Die Revolution des deutschen Einkaufens beginnt unscheinbar, irgendwo zwischen Butterregal und Kaffeeangebot. Wer genau hinschaut, entdeckt sie in Form kleiner, zusätzlicher Preisschilder: „Nur mit App“. Was nach einer harmlosen digitalen Evolution klingt, markiert in Wirklichkeit einen fundamentalen Wandel im Einzelhandel, erklärt Professor Carsten Kortum von der DHBW Heilbronn.
„Wir stehen vor einer unsichtbaren Schallmauer“, analysiert der Handelsexperte im Gespräch mit der Heilbronner Stimme. Nur etwa 40 Prozent der Kunden nutzen bisher die Apps der großen Handelsketten – bei Lidl sind es 37 Prozent, andere Ketten wie Rewe, Kaufland oder Edeka erreichen immerhin noch mehr als jeden vierten Kunden digital. Doch das Wachstum stockt. „Die Mehrheit der Kunden ist nicht bereit, ihre Daten herzugeben“, konstatiert Kortum.
Die Antwort der Handelsketten auf diese digitale Zurückhaltung? Sie setzen dort an, wo es den Deutschen traditionell am meisten schmerzt: beim Portemonnaie. Ausgerechnet die sogenannten Eckartikel – jene Produkte also, die früher prominent im Prospekt prangten – gibt es nun oft nur noch mit digitalem Rabatt. Der Kasten Bier, die Packung Kaffee, die Butter – alles Produkte, bei denen der deutsche Kunde besonders preissensibel reagiert.
Dabei zeichnet sich bereits die nächste Evolutionsstufe ab. Dank Künstlicher Intelligenz können die Händler nicht nur Milliarden von Einkaufsdaten auswerten, sondern auch individuelle Kaufgewohnheiten analysieren. „Da könnte man auch die unterschiedlichen Preisbereitschaften ausnutzen“, deutet Kortum an. Konkret: Während der eine Kunde erst bei zehn Euro zum Kasten Bier greift, ist der andere auch bei 13 Euro noch dabei – und die App weiß das.
220 Mal pro Jahr besucht der durchschnittliche Deutsche einen Lebensmittelladen. Mehr als die Hälfte dieser Einkäufe wird vorab geplant – ein gewaltiges Potenzial für die digitale Steuerung von Kaufentscheidungen. Nur bei spontanen Einkäufen, so Kortum, bleibe der Einfluss der Apps begrenzt.
Doch was bedeutet diese Entwicklung für jene, die digital nicht mithalten können oder wollen?

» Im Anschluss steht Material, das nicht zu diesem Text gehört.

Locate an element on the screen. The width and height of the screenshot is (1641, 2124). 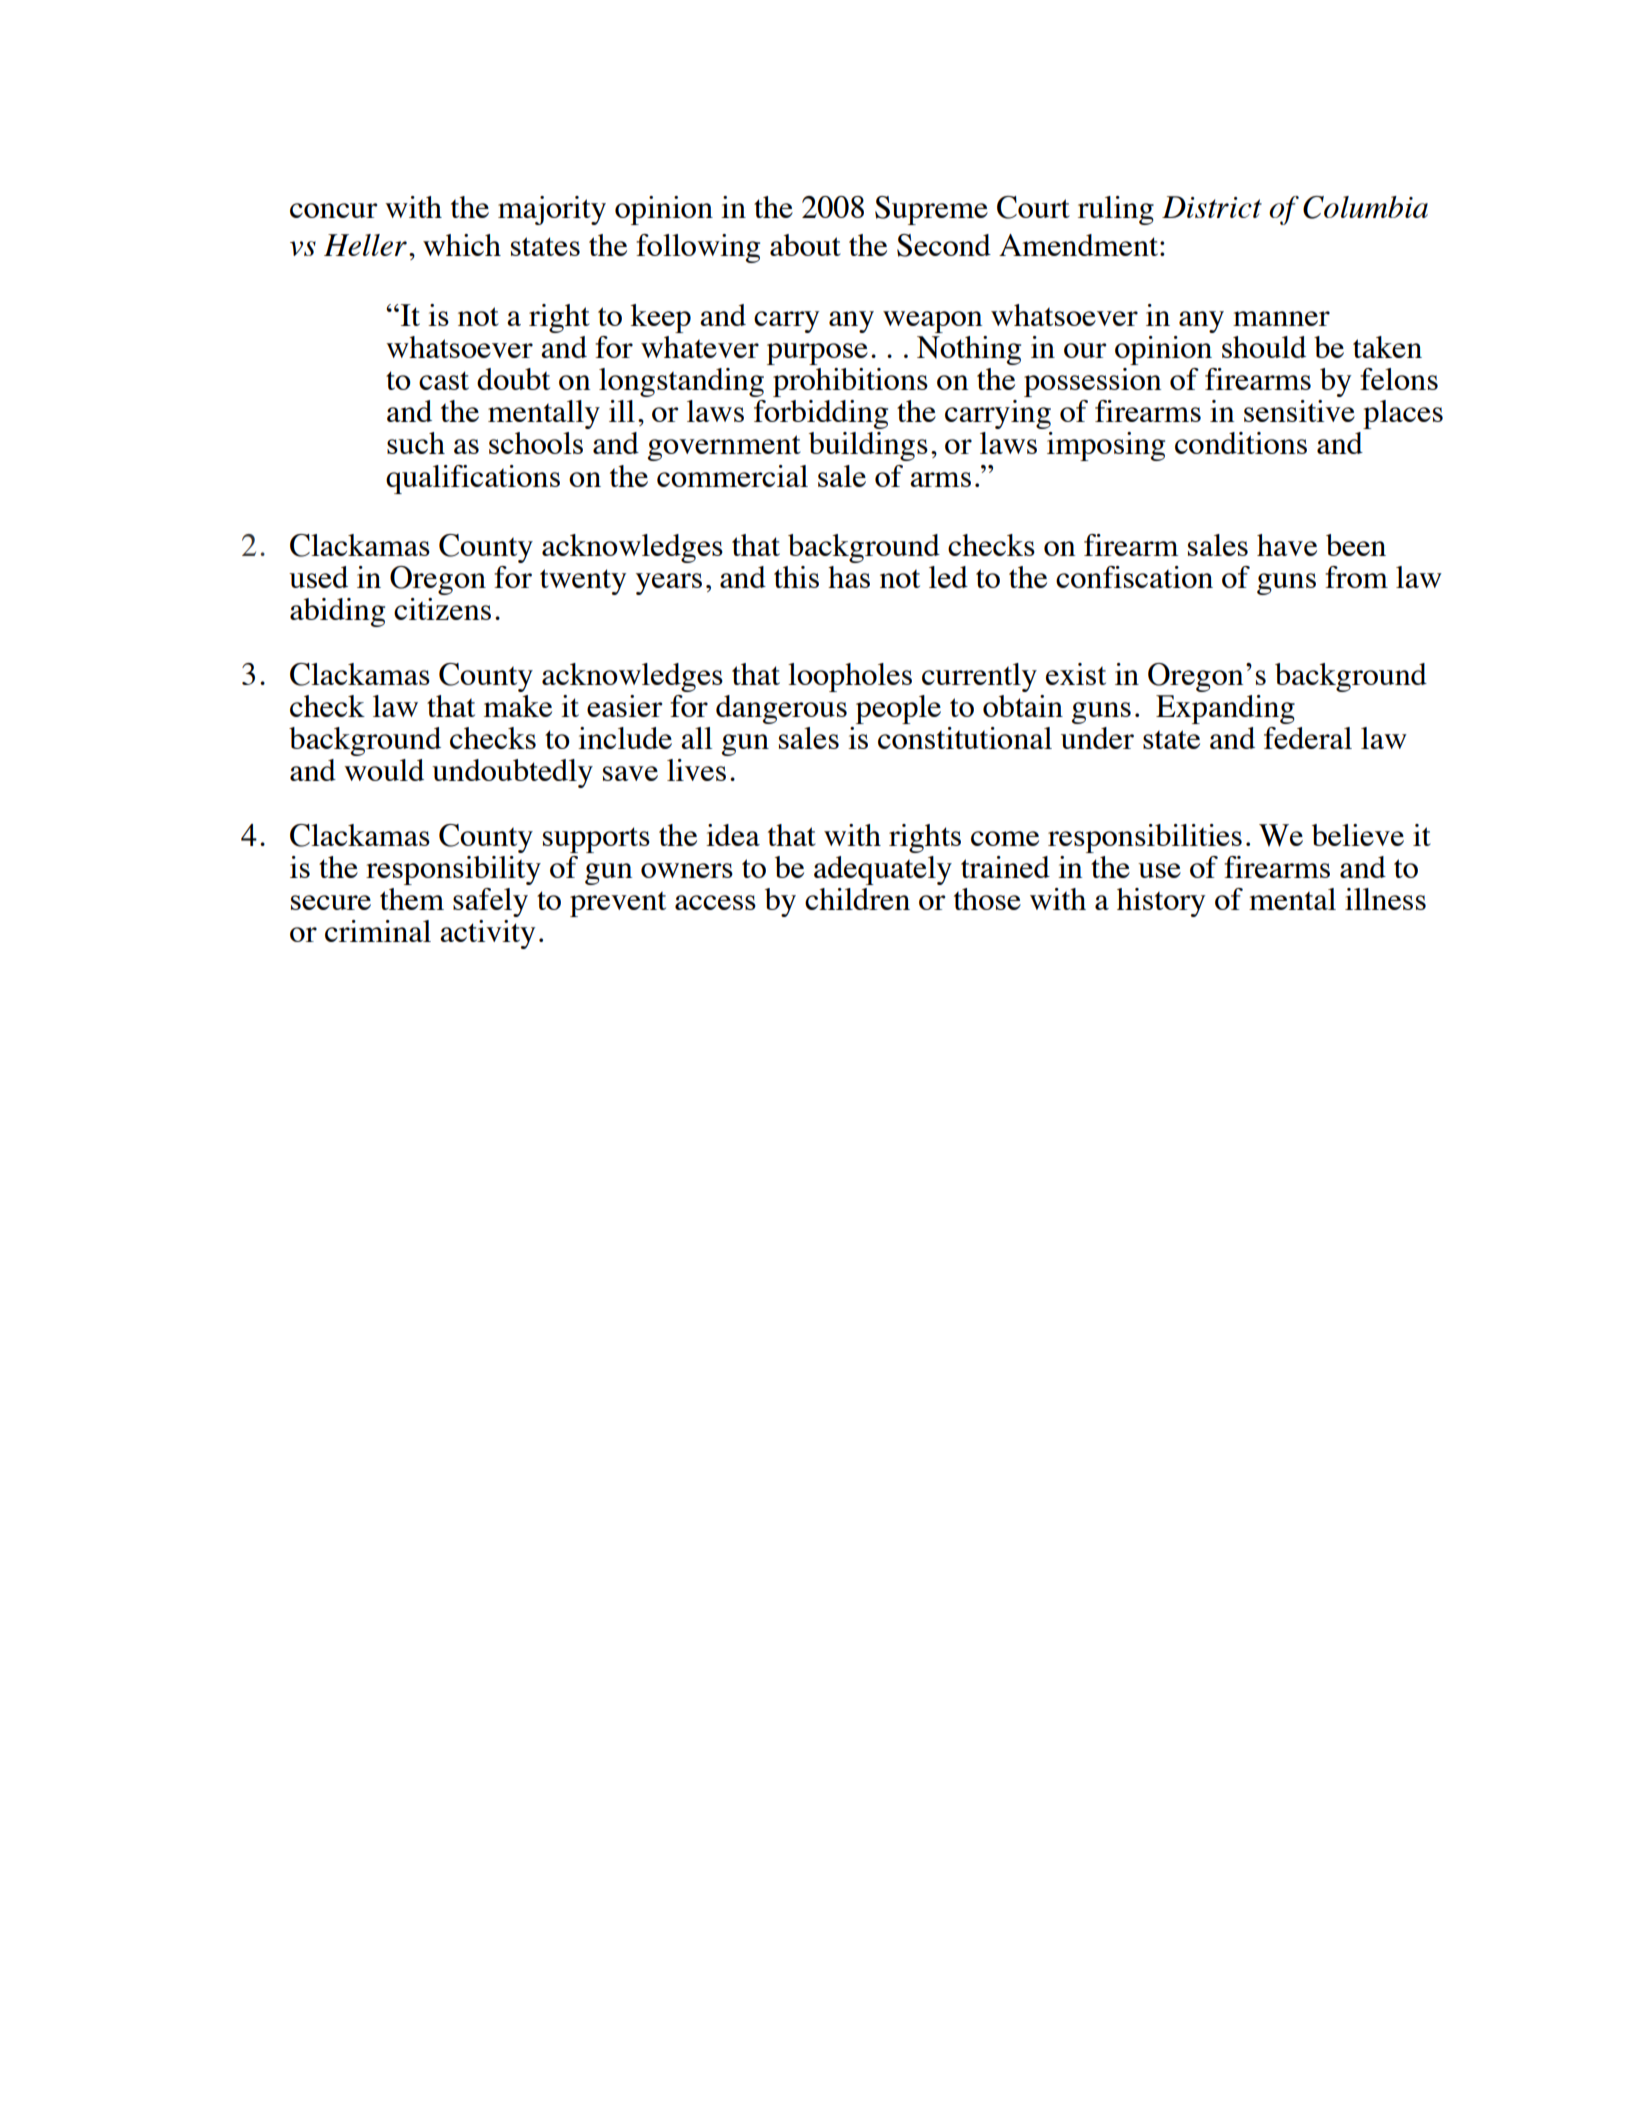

Die gute Nachricht: Ganz ohne analoge Rabatte wird es auch in Zukunft nicht gehen. „Das kann sich kein Unternehmen erlauben“, beruhigt Kortum. „Stand jetzt würde es die Mehrheit seiner Kunden ausschließen und verprellen.“
Und so vollzieht sich die digitale Transformation des deutschen Einkaufswagens leise, aber stetig. Wo früher Prospekte durchgeblättert wurden, wischen heute Finger über Displays. Die Rabattmarken der Oma werden zu Algorithmen der Enkelgeneration. Nur eines bleibt konstant: Die deutsche Liebe zum Schnäppchen – analog wie digital.